#### [TEXT SECTION]
══════════════════════════════
A $200 traffic ticket is chump change to some, and impossible to pay for others. If a millionaire gets a ticket, he pays and doesn’t even notice the money is gone. If a minimum wage recipient gets it, he has to choose between paying rent and paying the ticket.

Why should low-income drivers be penalized proportionally more than the wealthy speeder?

There’s also an argument to be made that late fees, non-payment fines, etc sound good to the obtuse but in actuality are stupid. “You can’t afford to pay this ticket and so as a result we’re going to charge you even more money.”

No one should spiral into bankruptcy because of a speeding ticket. It should hurt, but not mortally wound. The justice system is already heavily weighted in favor of the rich. Is it really necessary to keep sticking it to the poor, even when it’s a 10-over ticket?

Separately, I bet the author would enjoy Wisconsin. I don’t know if they’re still doing it because I haven’t lived there for a long time, but I got a ticket there once, and the cop wanted me to pay it right then, on the side of the road. He told me he’d arrest me if I didn’t. He ended up letting me go with a promise-to-appear after I asked him if he’d ever heard of the 6th amendment and was he really willing to stake his career and departmental budget on the notion that he wouldn’t lose the lawsuit. But I’m sure a lot of people just paid up so they wouldn’t go to jail, either because they didn’t know their constitutional rights or because they just didn’t want to deal with the hassle.

Something to keep in mind is that cops often operate under the assumption that people will just pay, and so sometimes they give out questionable tickets. I got a ticket once in Minnesota that I fought and got thrown out. At the time stationary radar required 2 seconds to lock on and verify the target’s speed. The cop dutifully noted that the radar locked after 2 seconds and had me speeding. In court, I got the cop to admit to where he was positioned, which was just after a sharp curve in the road. I then showed mathematically that in order for the radar to have 2 seconds to lock onto me between me coming around the curve, and passing the cop, I’d have had to be doing 20 under. Some cops fudge when they want to write tickets, and the success rate in getting people to just pay means they aren’t incentivized to stop.

I saw a recent video from, I think, Albuquerque. Body-cam of a cop catching a (low income) speeder, and arresting her. But there was no record of the driver’s speed because that cop didn’t have radar. The cop claimed “Well I had to do 90 to catch you so you were going really fast.”

Of course, even at 45 mph I’ll be far enough ahead of the cop by the time she turns around that she’ll have to go really fast if she wants to catch me. But this low income person went to jail, doubtless got lots of citations to justify the arrest that she’ll either have to pay for or fight, and she might have lost her job, all because a police officer decided that people who irritate her should go to jail.
══════════════════════════════
#### [COLLECTED DATA]
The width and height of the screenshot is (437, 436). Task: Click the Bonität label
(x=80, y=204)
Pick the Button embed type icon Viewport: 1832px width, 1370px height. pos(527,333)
══════════════════════════════
#### [STATED GOAL]
Repeat the stretch of the passage on traffic fines that begins with "No one should" and ends with "a 10-over ticket?", swapping "speeding ticket" for "parking ticket".

#### [RESPONSE TO THIS TASK]
No one should spiral into bankruptcy because of a parking ticket. It should hurt, but not mortally wound. The justice system is already heavily weighted in favor of the rich. Is it really necessary to keep sticking it to the poor, even when it’s a 10-over ticket?